Peter came running up to me. Top speed. His face was pale, and his eyes shiny. He looked feverish, but I knew that he wasn't. He was worried, he was confused and scared and right now he was thinking-
I didn't know what he was thinking.
"Elena!" he shouted. Then, quietly, "what was he trying to do? Did he-?"
"I'm fine," I said, surprised by the sharpness in my voice. Peter stepped back, and I winced, abashed.
"Listen, I didn't mean to. . . I'm scared. And I think that you should stay away from me."
"I'm sorry, whatever I did. . .God, Elena, please-"
"Stay away!" I ran down the hallway and out the door, leaving the rest of the school to stare at me, and, hopefully, for Peter to hate me.
******************
I followed Elena through the parking lot and across the street, towards the mall. I knew that she didn't want me to follow; I knew that she would be mad.
I went after her anyway. I didn't know why.
She finally stopped running when she reached the Cinnabon. I reached her just as she was sitting down in a white-painted metal chair. When she saw me, she started to get up, then seemed to sag back into her seat. "I give up."
I pulled out a chair at the same table and sat down next to her. "Look, I'm not going to leave you alone, no matter what you say. You're just going to have to deal with me, and I'll have to help you deal with whatever this Ellimist guy wants."
She sighed, eyes closed, then looked up at me. "This isn't right."
"I don't mean that we should go--go out." I found myself stammering a little. "I just--just meant that I'd be there for you. That's all."
She laughed, and part of me felt better. "That's not what I meant, I--something's happening. And we're supposed to be there. . .except we aren't. Or we're not doing the right thing, or. . .I don't know what. I'm just scared, and I'm scared of him."
"If you don't know what it is, worrying about it isn't going to help." I put my arm around her shoulder. "Come on. Whatever this thing is, we'll beat it. I promise."
I felt her lean against my side and relax for a few moments, then drew back as her muscles tensed underneath my arm. "What is it? What's wrong?"
"I know how to fix things. . .or to start fixing them." She blinked. "I don't know how I know, but I know."
"How?"
I felt a chill go up and down my back as she looked at me; it wasn't a bad feeling.
"I can change the past. . .I can change what happened before. . .but I wouldn't know them. . .I wouldn't know you. . ." She trailed off. "Forget about it."

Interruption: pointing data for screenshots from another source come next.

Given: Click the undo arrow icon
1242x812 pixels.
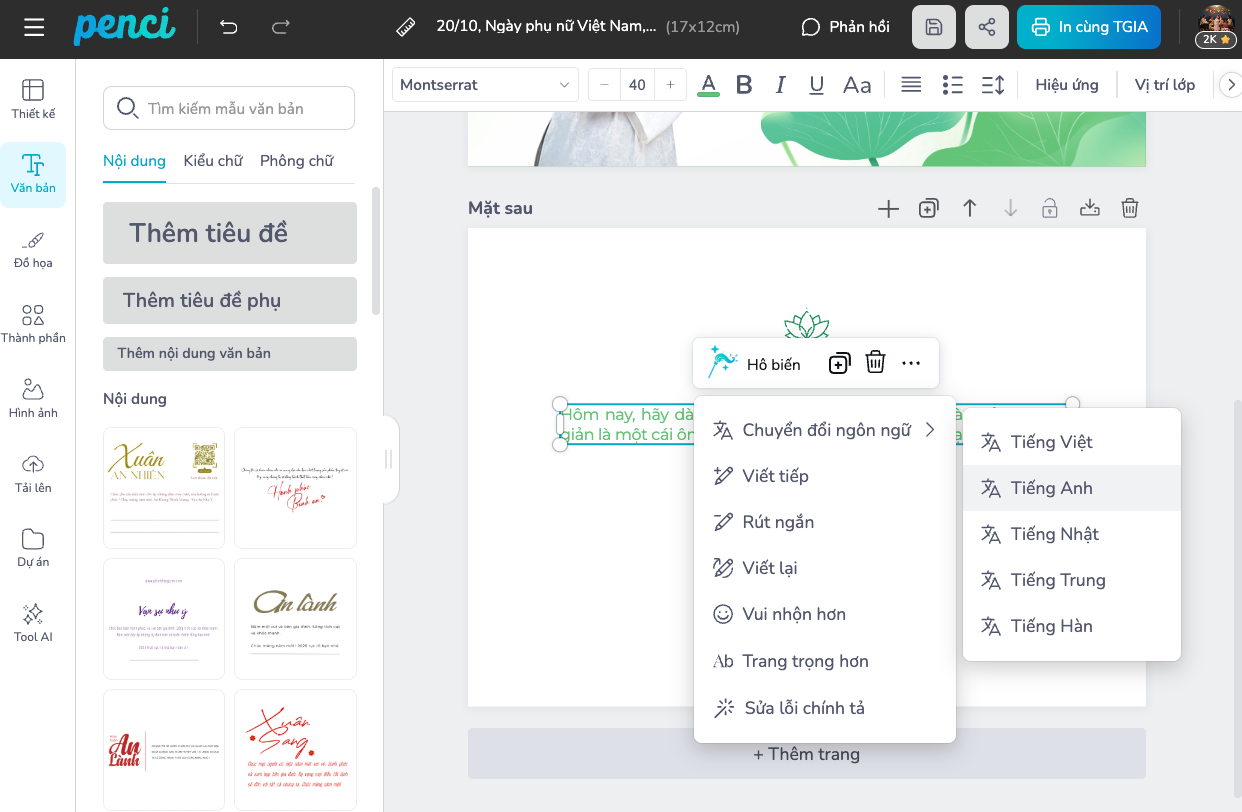Looking at the screenshot, I should click(229, 27).
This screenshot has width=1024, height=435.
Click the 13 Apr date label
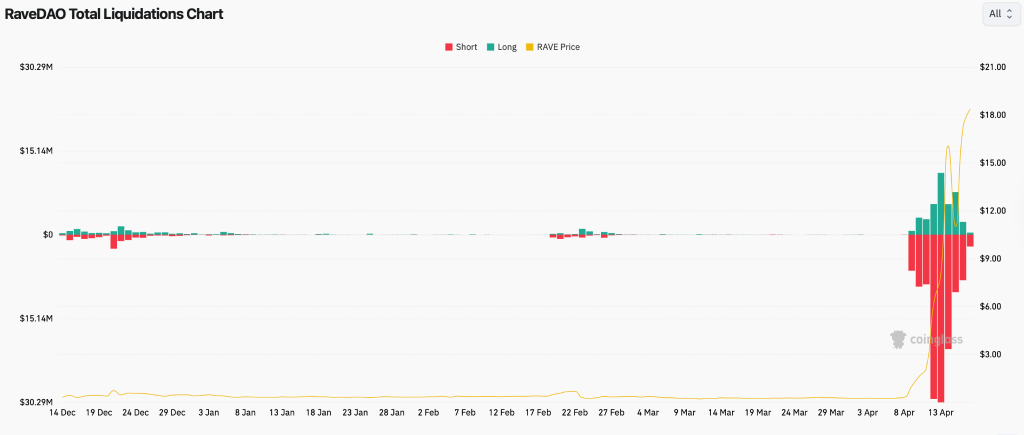click(940, 412)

"Can you take me with you?" The words were out of my mouth before I could think about what I was saying.
"Then they wouldn't know you--your friends, I mean. They wouldn't remember giving you the power, wouldn't remember you at all. I can't let you do that."
"You're not letting me." I looked at her. "I'd follow you anywhere."
"That's another thing. . ." She shook her head slightly. "You're sure?"
I couldn't hesitate. "Yes."
"Then take my hand."
I felt her fingers, small and smooth, cool in my palm, as I grasped her hand. Then a moment later, I saw nothing.